She finished in sixteenth place at the 1994 Winter Olympics and crashed out of the qualification round at the 1998 Winter Olympics. At the Salt Lake Winter Games in 2002, the three-time world champion was a favourite to win gold, but a training accident the week before those games shattered her knee. Teammate Alisa Camplin would win the gold for Australia.
Cooper made her comeback at the 2004 Mount Buller World Aerials, two and a half years after her Salt Lake accident. She won the silver behind fellow Australian Lydia Lassila (née Ierodiaconou).

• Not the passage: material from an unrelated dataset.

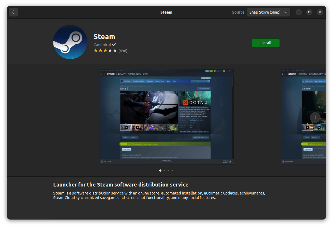Click the star rating under Canonical
This screenshot has width=333, height=227.
tap(105, 51)
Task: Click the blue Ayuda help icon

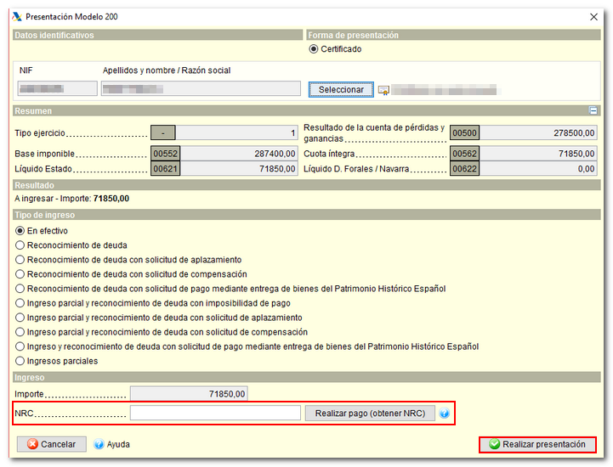Action: pos(99,444)
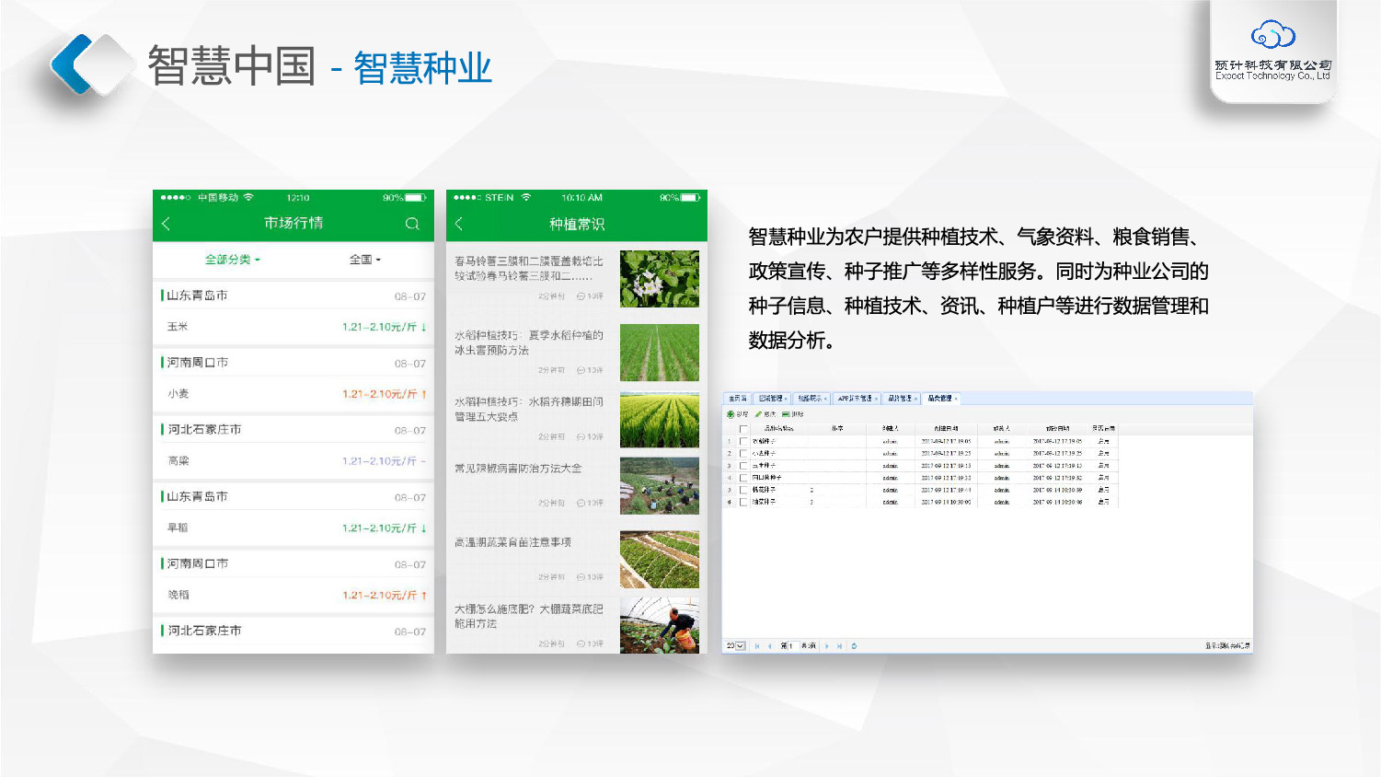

After having a long time off competition, she performed double somersaults, rather than her trademark triples.
At the 2006 Winter Olympics, Cooper entered the final as the favourite, having recorded a world record 213.56 in the qualification round, but she crashed on both jumps.
Cooper won 24 World Cup gold medals, claiming her fifth World Cup title in Inawashiro, Japan. [2]
Cooper was selected for the 2010 Winter Olympics, the first Australian woman to make five Olympic teams, summer or winter. [3] She finished fifth in that competition. Fellow Australian Lydia Lassila took the gold medal. [4]
In 2023, Cooper was a contestant on the Australian reality television show The Summit and was eliminated in the third episode by Brooke Kilowsky.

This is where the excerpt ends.